South Korea experienced some of the world’s harshest public health mandates under leftist former President Moon Jae-in, including travel restrictions, mask mandates, and vaccine mandates. The government went as far as to ban fast-paced music at gyms to prevent sweating. Causing particular outrage in 2021, the federal government announced a plan to update its vaccine “passport” system to include children between the ages of 12 and 17. Those children would need passes to enter public study rooms and internet cafes to do schoolwork. South Korea’s courts rejected that mandate in February 2022.

The coronavirus mandates prompted church brawls, small business protests, and accusations that Moon was using the pandemic to silence conservatives during a presidential election season.

South Korea dropped most of its coronavirus-related restrictions in April 2022, following the election of conservative President Yoon Suk-yeol.

Only three countries of the 55 UNICEF polled documented increases in the number of people who believed vaccines were important for children: China, Mexico, and India. China topped the list, a feat possibly aided by the fact that Chinese parent vaccine hesitancy had hit a peak in 2018, prior to the pandemic, as the result of multiple vaccine fraud scandals in the country. In the largest such incident, a pharmaceutical company, Changsheng Biotechnology, was caught administering substandard or watered-down vaccines to as many as 1 million children. By January 2019, angry parents were organizing mobs to beat Chinese Communist Party officials in broad daylight over the faulty vaccines; support for childhood vaccination appears to have increased by nearly ten points in the pandemic years that followed.

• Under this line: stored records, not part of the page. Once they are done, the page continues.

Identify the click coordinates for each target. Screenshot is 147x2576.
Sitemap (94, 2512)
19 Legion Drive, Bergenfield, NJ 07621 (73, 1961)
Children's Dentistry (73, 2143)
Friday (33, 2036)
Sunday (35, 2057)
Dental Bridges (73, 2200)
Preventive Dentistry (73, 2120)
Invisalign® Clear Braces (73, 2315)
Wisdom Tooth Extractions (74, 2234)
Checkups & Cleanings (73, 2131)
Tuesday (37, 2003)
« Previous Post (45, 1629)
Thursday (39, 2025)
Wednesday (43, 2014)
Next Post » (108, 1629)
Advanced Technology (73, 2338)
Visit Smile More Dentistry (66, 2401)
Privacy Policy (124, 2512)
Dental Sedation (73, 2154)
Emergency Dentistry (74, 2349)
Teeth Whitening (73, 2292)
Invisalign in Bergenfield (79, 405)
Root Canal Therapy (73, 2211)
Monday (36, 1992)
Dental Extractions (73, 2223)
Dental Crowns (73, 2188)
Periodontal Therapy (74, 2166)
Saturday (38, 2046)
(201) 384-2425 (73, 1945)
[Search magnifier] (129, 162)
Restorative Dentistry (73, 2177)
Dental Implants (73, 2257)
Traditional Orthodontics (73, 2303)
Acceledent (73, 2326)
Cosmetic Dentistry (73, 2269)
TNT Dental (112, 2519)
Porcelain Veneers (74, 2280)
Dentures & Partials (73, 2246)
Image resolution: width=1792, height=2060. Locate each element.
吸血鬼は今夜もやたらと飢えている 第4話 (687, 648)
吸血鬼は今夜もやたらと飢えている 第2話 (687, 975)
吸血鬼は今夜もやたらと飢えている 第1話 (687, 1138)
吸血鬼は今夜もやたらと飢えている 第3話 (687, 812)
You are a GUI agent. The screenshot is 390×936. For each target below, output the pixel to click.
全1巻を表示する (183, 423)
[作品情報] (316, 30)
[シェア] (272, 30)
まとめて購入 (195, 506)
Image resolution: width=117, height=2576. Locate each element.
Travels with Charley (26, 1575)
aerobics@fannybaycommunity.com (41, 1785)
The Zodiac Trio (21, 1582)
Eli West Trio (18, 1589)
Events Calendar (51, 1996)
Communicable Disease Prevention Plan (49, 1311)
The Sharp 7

In the United States of America 79 percent of respondents said that vaccines were important for children, a more than ten percent decline during the pandemic.

“People under 35 and women were more likely to report less confidence about vaccines for children after the start of the pandemic,” UNICEF noted, referring to global statistics.

The U.N. agency recommended that governments engage in “social listening” to expand trust in vaccines.

“Social listening – investing in understanding people’s attitudes to vaccines in real time – is vital. Approaches can include carrying out regular surveys and monitoring debates and discussions on social media,” the report explained.